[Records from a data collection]

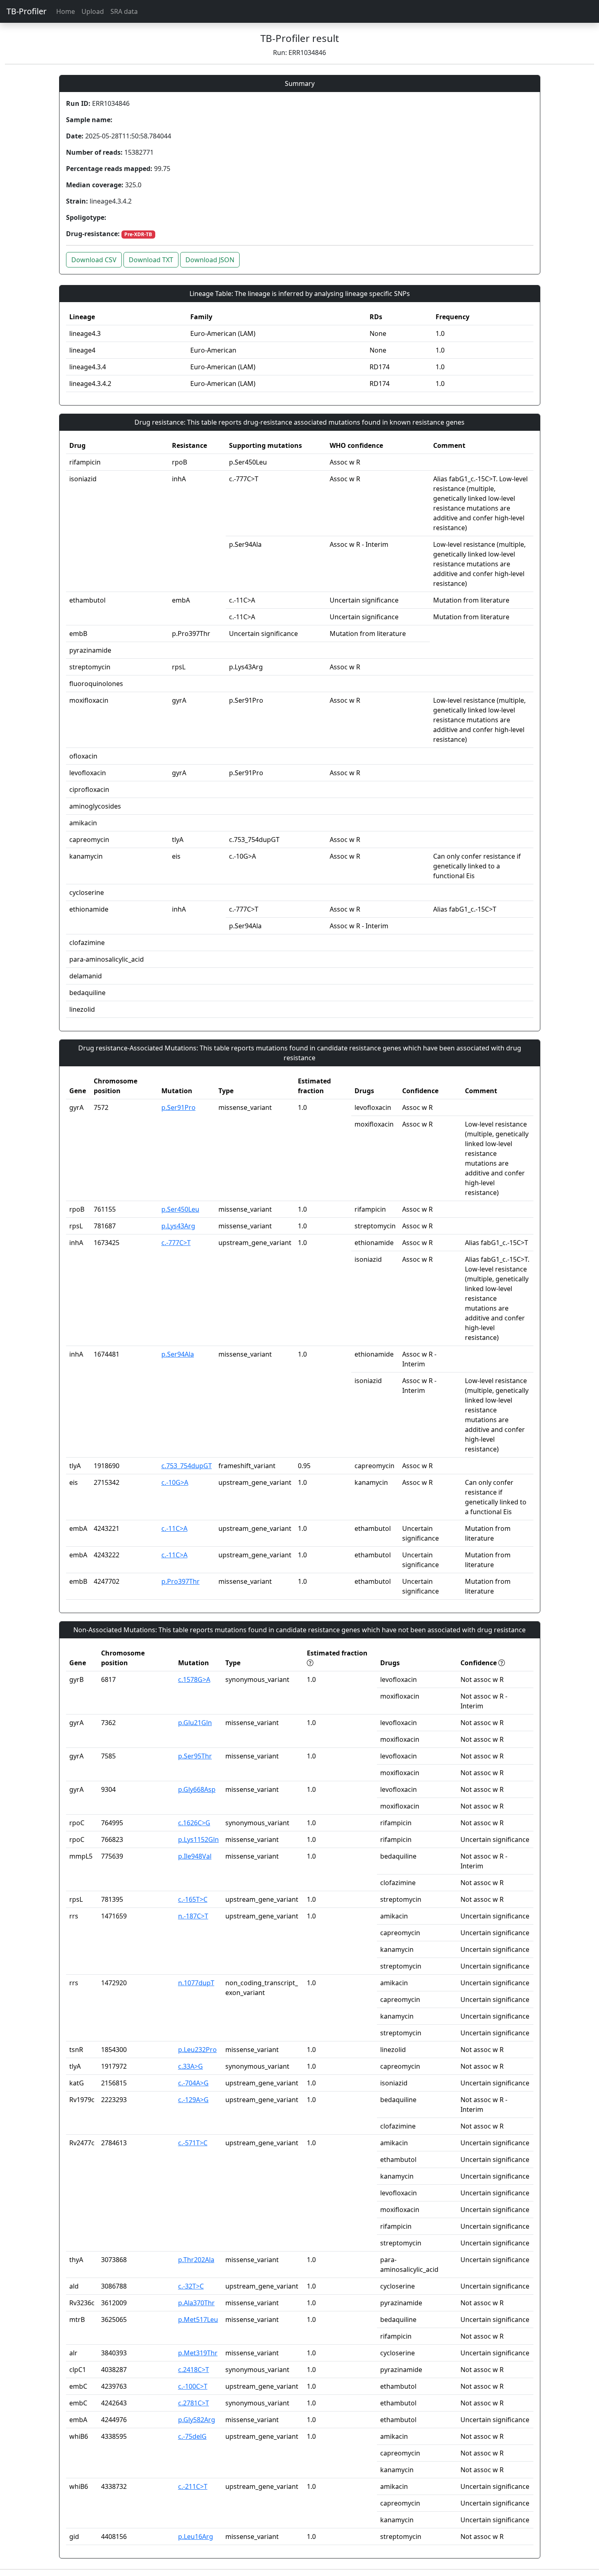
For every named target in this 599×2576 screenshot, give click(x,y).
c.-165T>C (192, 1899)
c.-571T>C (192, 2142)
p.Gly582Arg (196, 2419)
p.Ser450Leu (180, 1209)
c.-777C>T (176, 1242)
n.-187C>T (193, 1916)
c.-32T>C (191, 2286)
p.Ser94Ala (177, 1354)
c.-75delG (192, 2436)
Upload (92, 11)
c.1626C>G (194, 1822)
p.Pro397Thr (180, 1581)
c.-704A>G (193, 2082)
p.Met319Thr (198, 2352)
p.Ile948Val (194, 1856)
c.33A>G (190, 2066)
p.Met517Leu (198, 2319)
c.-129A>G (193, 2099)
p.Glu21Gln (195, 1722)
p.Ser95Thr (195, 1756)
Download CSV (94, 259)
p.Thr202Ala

- **Task**
Print nothing but the lines from the line with "c.33A>G (190, 2066)" to the last line of the records above. Both of those lines count.

- **Result of the exercise**
c.33A>G (190, 2066)
p.Met517Leu (198, 2319)
c.-129A>G (193, 2099)
p.Glu21Gln (195, 1722)
p.Ser95Thr (195, 1756)
Download CSV (94, 259)
p.Thr202Ala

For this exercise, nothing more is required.